§ Data for analysis
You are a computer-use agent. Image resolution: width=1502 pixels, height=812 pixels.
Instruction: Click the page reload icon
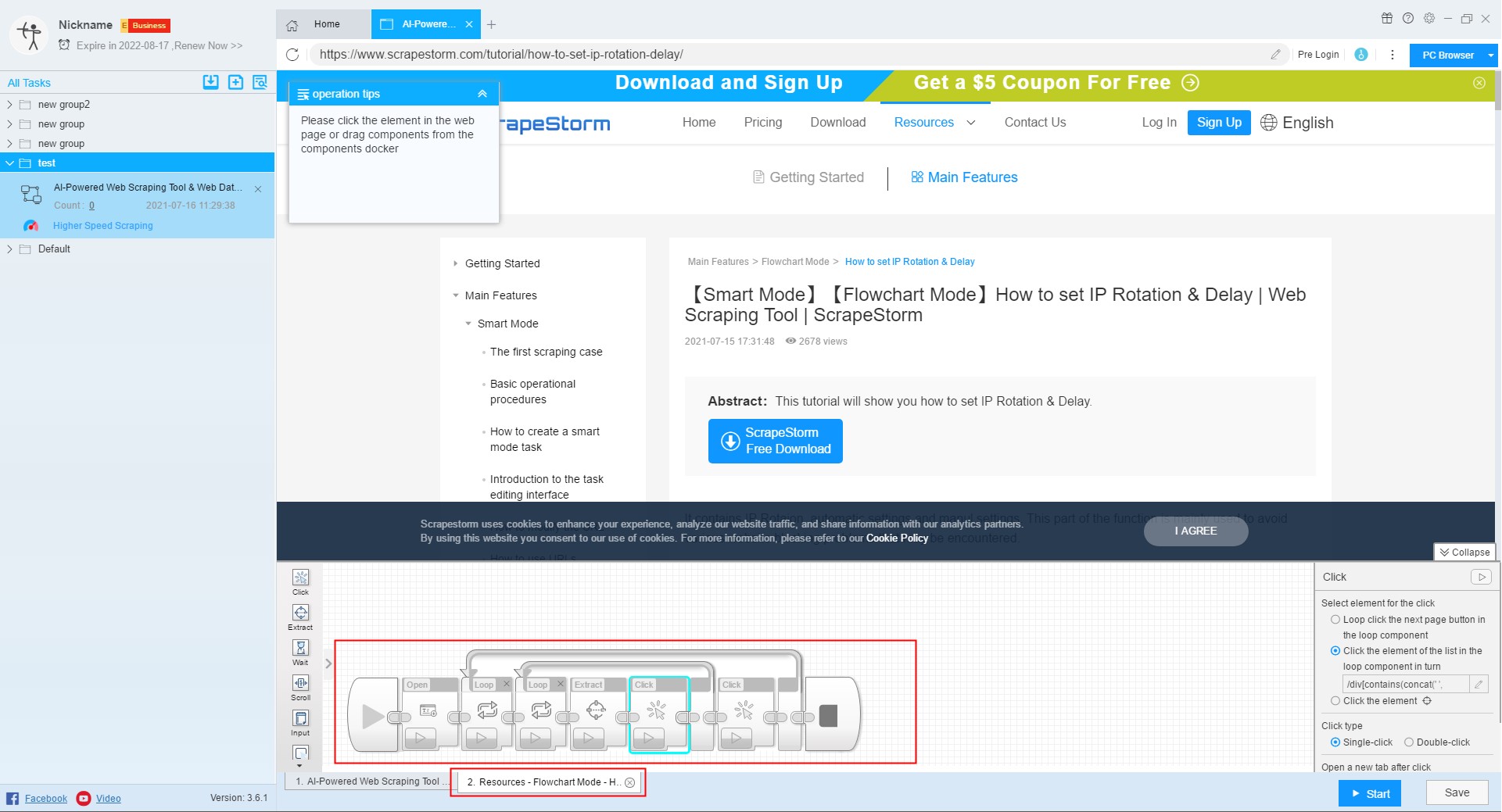[x=292, y=55]
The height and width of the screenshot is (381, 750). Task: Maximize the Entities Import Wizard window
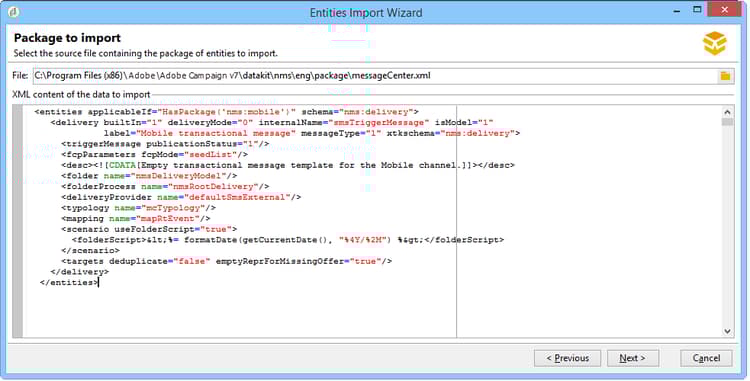coord(697,10)
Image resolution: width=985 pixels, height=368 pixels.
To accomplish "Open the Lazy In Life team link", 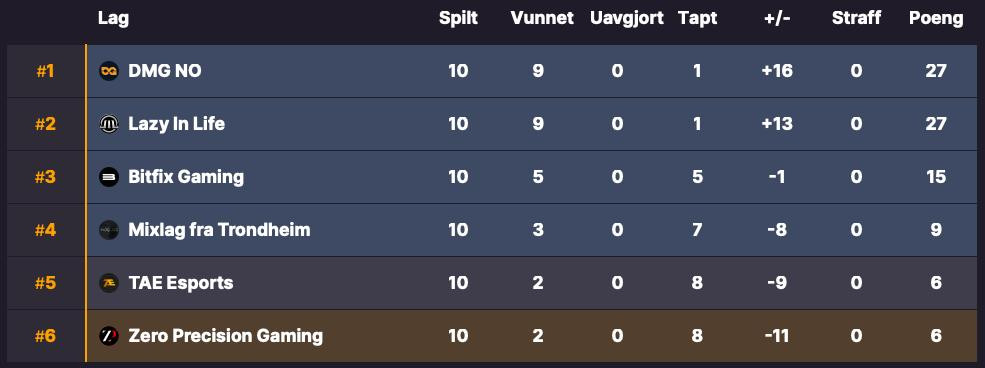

§ Exercise description
Retype all of the material above exactly; the pictures stay out.

§ Task output
You are a computer-use agent. Image resolution: width=1502 pixels, height=812 pixels.
Instruction: Click the page reload icon
[x=292, y=55]
The height and width of the screenshot is (381, 750). Task: Maximize the Entities Import Wizard window
coord(697,10)
Image resolution: width=985 pixels, height=368 pixels.
To accomplish "Open the Lazy In Life team link", 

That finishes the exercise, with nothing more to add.